The diagnosis is exposed at compliance of symptomatology to the Roman criteria of diagnostics and absence of other causal pathology. Existence in the anamnesis not less than five same episodes of the stupid okolopupochny or diffusion abdominalgiya lasting 1-72 hours which is followed by at least two listed symptoms is fundamental: nausea, vomiting, pallor, anorexia. Differential diagnostics is carried out with intestinal infections (dysentery, a food toksikoinfektion, salmonellosis), enteropatiya, a sharp stomach, a syndrome of the angry intestines, functional dyspepsia, pancreatitis, diseases of kidneys.

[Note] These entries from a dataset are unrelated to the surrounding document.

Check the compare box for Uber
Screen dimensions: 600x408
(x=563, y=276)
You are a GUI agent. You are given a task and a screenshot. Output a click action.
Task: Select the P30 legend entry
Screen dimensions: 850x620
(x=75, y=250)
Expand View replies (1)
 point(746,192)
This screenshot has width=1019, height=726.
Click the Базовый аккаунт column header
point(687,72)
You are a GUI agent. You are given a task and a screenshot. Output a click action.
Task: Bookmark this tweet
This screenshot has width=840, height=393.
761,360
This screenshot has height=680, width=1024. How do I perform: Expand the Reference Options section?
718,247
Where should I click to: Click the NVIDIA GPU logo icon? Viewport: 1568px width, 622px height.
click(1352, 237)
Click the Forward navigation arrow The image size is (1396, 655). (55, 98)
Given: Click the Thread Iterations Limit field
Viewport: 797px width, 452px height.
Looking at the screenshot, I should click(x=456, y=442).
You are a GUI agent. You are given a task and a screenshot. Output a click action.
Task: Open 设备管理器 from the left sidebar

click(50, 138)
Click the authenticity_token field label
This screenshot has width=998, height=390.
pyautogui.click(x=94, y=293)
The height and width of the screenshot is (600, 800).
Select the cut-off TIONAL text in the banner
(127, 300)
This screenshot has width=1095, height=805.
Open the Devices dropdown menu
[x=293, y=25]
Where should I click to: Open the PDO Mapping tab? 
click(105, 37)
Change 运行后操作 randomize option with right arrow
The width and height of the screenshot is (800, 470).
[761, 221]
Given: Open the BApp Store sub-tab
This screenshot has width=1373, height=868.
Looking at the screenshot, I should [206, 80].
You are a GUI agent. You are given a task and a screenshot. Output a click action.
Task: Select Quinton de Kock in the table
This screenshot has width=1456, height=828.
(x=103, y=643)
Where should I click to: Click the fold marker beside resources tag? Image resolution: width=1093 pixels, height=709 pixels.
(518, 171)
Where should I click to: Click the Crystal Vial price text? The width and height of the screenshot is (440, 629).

Treatment of abdominal migraine

The principles of therapy correspond to a technique of treatment of simple migraine. Therapeutic events have to be held in a complex, include knocking over of paroxysms of an abdominalgiya and mezhpristupny treatment. Patients are supervised by the neurologist, the neurologist-algolog. The main medical stages are:

  • Therapy of a paroxysm. Usual analgetics are ineffective. Are used nonsteroid anti-inflammatory (ibuprofen), the combined kodeinsoderzhashchy pharmaceuticals, paracetamol. Means from group of triptan are productive (a sumatriptana, an eletriptana) however their application in pediatric practice is limited. Repeated vomiting acts as the indication to purpose of antiemetic medicines. Certain authors point to a possibility of knocking over of an attack at children by intravenous administration of valproyevy acid.
  • Preventive treatment. Identification of trigger factors, an explanatory conversation with the child and his parents about mechanisms of emergence of attacks, elimination of provocative influences is necessary. The general recommendations are observance of the mode of a dream and rest, restriction of psychological and physical activities, normalization of food, an exception of provocative products. AM with high frequency of attacks demands carrying out preventive pharmacotherapy. Use of the following medicines is possible: tsiprogeptadina, pizotifena, propranolol, sedatives.

Forecast and prevention

Exact predictive data are absent. Mainly good-quality current is characteristic. Separate researches demonstrate disappearance of abdominalgiya after a growing. At 70% of patients of children's age irrespective of existence of migrenozny episodes of a headache abdominal migraine is transformed to a classical tsefalgichesky form over time. The prevention of AM is promoted by the benevolent confidential psychological atmosphere in a family, observance of a day regimen and food, the adequate psychoemotional load of the child corresponding to features of his nervous system.

Abdominal migraine - treatment should be carried out only under the supervision of a doctor. Self-treatment is unacceptable!!!